# Bonus Physics Problem

Tony Zalles
Yea well I've run into this bonus physics problem that's really hard.

Ok first off the reason its bonus is cause it involves using integration (which we haven't covered yet)

But our teacher says that's what makes it a bonus problem.

Ok here is the problem.

A 1000 kg boat is traveling at 90 km/h where its engine is shut off. The magnitude of the frictional force f(k) between boat and water is proportional to the speed v of the boat: f(k) = 70v, where v is in meters per second and f(k) is in Newtons. Find the time required for the boat to slow down to 45 km/h.

1000 kg - boat
90 km/h - 25 m/s
45 km/h - 12.5 m/s

f(k) = 70v

a = dv/dt

f(k) = ma
f = (1000 kg)(dv/dt)

Integration Rule.

f(V) = V^X -> f(V)dt = (V^X+1/X+1) + C

dt = 1000kg (70v^2/2) + C
dt = 1000 kg 35v^2 + C
dt = ?

(yea...i'm not sure where to from here...)

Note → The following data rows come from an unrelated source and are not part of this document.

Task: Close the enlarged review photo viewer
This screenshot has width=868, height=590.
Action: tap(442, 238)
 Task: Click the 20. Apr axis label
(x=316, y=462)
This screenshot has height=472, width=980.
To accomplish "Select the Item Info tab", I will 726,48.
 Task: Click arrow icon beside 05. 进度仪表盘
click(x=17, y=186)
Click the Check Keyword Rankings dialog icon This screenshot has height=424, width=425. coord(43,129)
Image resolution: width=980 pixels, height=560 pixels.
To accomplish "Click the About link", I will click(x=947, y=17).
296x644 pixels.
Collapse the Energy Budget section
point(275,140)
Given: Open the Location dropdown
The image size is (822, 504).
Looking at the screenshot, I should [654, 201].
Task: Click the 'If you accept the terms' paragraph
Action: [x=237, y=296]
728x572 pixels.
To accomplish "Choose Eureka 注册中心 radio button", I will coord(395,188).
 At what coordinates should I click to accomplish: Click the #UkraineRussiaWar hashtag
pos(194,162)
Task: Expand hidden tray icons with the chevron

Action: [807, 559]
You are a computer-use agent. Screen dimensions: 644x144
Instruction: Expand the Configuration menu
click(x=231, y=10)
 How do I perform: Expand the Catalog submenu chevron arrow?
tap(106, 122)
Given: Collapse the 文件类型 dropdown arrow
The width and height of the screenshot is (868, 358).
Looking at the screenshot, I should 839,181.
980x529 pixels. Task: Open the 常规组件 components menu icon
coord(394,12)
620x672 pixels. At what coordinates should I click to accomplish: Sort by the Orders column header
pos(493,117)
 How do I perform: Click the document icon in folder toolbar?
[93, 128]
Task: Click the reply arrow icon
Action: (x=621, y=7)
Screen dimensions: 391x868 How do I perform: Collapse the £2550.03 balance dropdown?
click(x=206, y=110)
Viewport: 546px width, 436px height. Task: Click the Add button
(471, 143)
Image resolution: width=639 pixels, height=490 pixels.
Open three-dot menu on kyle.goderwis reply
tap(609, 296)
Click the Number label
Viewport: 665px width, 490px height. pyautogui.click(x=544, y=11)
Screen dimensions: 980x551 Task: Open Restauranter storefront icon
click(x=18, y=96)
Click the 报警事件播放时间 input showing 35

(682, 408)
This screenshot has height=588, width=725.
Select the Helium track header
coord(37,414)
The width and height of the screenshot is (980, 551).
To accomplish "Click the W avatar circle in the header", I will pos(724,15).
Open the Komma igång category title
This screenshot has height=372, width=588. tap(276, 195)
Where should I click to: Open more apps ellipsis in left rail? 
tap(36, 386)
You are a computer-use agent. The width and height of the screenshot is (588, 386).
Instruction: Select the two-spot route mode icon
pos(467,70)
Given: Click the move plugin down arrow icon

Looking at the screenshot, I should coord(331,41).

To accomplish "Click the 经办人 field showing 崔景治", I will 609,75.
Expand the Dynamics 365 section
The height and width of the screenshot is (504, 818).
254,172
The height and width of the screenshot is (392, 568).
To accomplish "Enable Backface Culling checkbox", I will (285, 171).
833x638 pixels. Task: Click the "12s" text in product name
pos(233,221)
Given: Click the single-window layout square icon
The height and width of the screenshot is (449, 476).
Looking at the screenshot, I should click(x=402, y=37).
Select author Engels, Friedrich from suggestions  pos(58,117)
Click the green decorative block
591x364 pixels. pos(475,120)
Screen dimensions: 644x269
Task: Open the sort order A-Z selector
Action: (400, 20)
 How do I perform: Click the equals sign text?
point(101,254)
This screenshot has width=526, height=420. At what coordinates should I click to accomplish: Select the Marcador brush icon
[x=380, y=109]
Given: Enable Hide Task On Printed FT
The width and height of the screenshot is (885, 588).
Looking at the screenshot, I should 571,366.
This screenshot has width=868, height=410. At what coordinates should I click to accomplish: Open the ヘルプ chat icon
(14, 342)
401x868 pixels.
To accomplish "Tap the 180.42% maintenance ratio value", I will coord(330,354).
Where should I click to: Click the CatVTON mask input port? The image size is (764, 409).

Um, yea. Any help would be appreciated.

Thanks,

Tony Zalles

Homework Helper
Yes, f= ma= m dv/dt. In this situation the friction force is "proportional to the speed v of the boat: f(k) = 70v"

(Actually, that should be f= -70v since the force is always opposite to the direction of motion. I wouldn't actually write "f(k)" since f depends on v, not k. This is telling you that k= 70.)

f= ma becomes -70v= 1000 dv/dt or dv/dt= -0.07v

You might try rewriting this as (1/v)dv= -0.07 dt or
v-1dv= -0.07 dt and integrating. Unfortunately, the integration rule you give: the integral of xndx= 1/(n+1)xn+1+ C doesn't work here: n= -1 so n+1= 0 and you can't divide by 0!

The formulas you have:
dt = 1000kg (70v^2/2) + C
dt = 1000 kg 35v^2 + C
aren't correct. You have the v in the denominator.
(By the way, if the v were in the numerator, you get that result by integrating on BOTH sides. You would have "t= ...", not dt.)

Tony Zalles

um when I typed in f(k) I meant f subscript k, which is the coefficient of friction. Not f(k) as in, f*k.

So sorry about that secondly...um I well picked up where I left off and came down to.

.035v^2 + C = dt

But my issue here is what is v? and C?

See cause the answer to this problem (from that back of our text) is 9.9s.

I know also that dv is 12.5 m/s

and that the forces evaluated by, f(k) = 70v, at 25 m/s and 12.5 m/s, are: 1750 N and 825 N

I'm still a bit stumped...

perhaps maybe you set 70v = m(dv/dt)...but then I don't know how to resolve my constant when integrating or what to do about v, since dv is already 12.5 m/s. I don't believe then in this case dv = v.

Yea...again, sorry for the mistype earlier and any help would ofcourse be appreciated.